THE DATA:
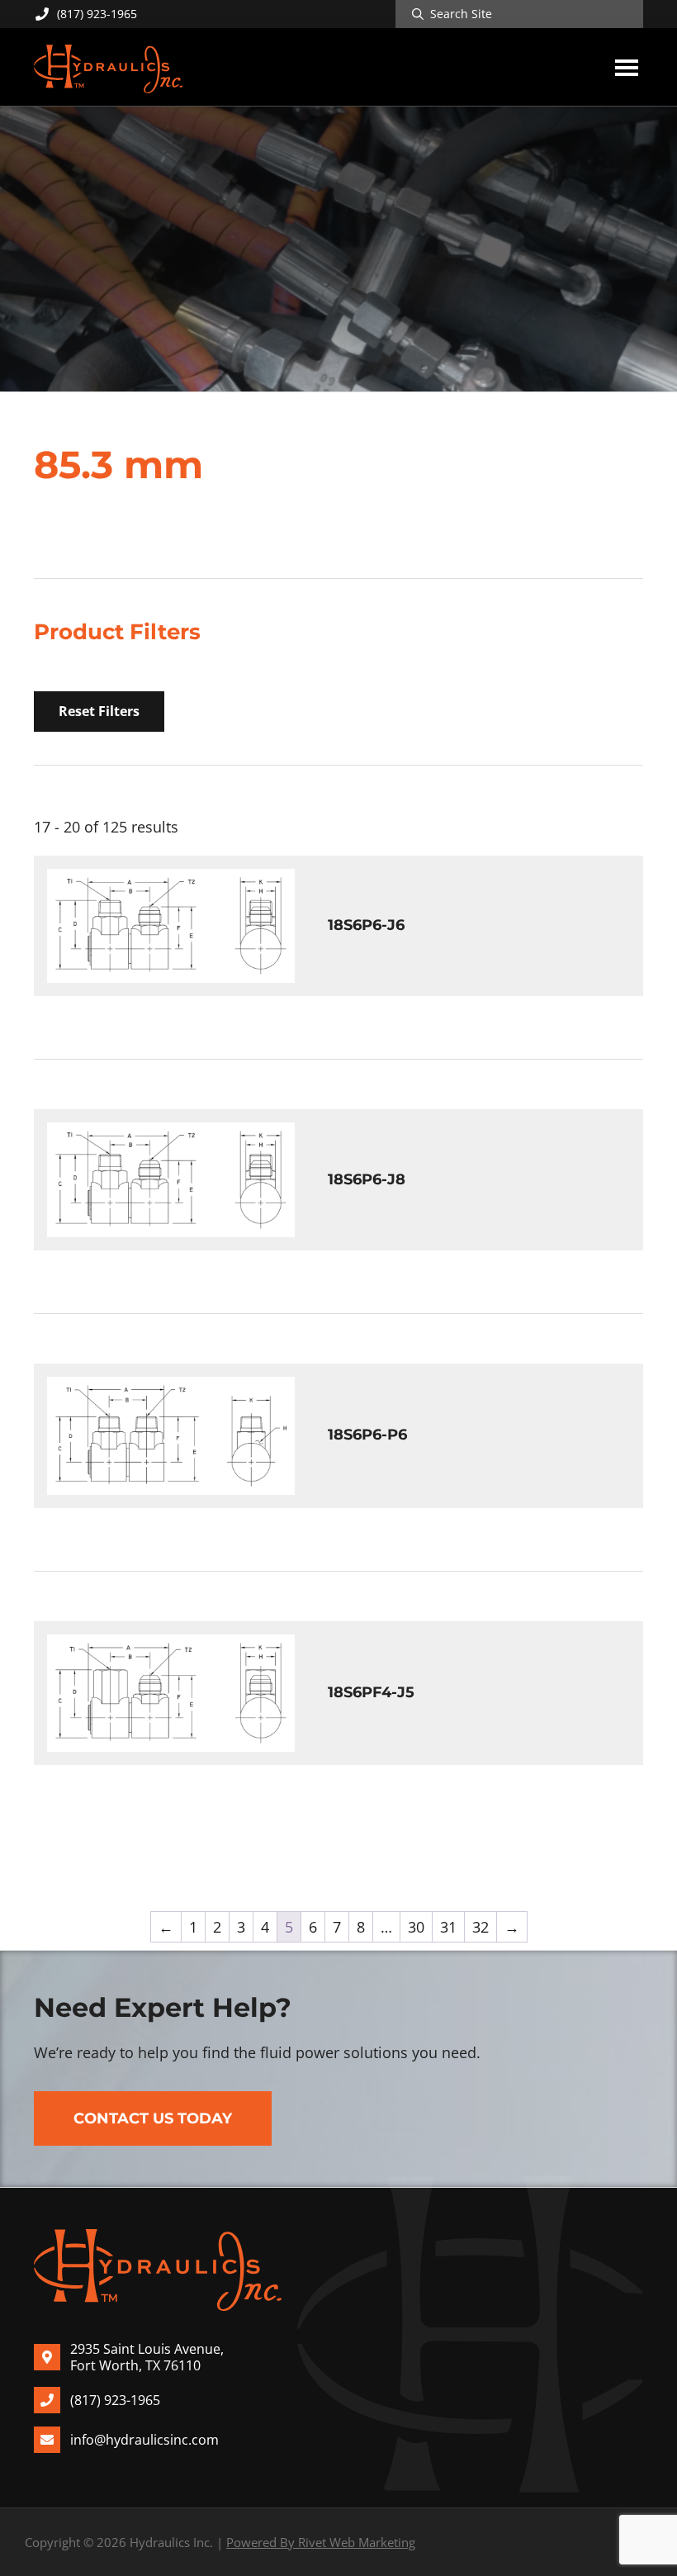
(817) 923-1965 (97, 13)
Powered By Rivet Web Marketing (320, 2542)
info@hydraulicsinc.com (144, 2439)
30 (416, 1927)
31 (448, 1927)
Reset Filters (99, 711)
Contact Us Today (152, 2118)
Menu (626, 67)
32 (480, 1927)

EXERCISE PROMPT: Set down, exactly and without anything extra, every line from the one that contains "Powered By Rivet Web Marketing (320, 2542)" through the final line of the material.

OUTPUT:
Powered By Rivet Web Marketing (320, 2542)
info@hydraulicsinc.com (144, 2439)
30 (416, 1927)
31 (448, 1927)
Reset Filters (99, 711)
Contact Us Today (152, 2118)
Menu (626, 67)
32 (480, 1927)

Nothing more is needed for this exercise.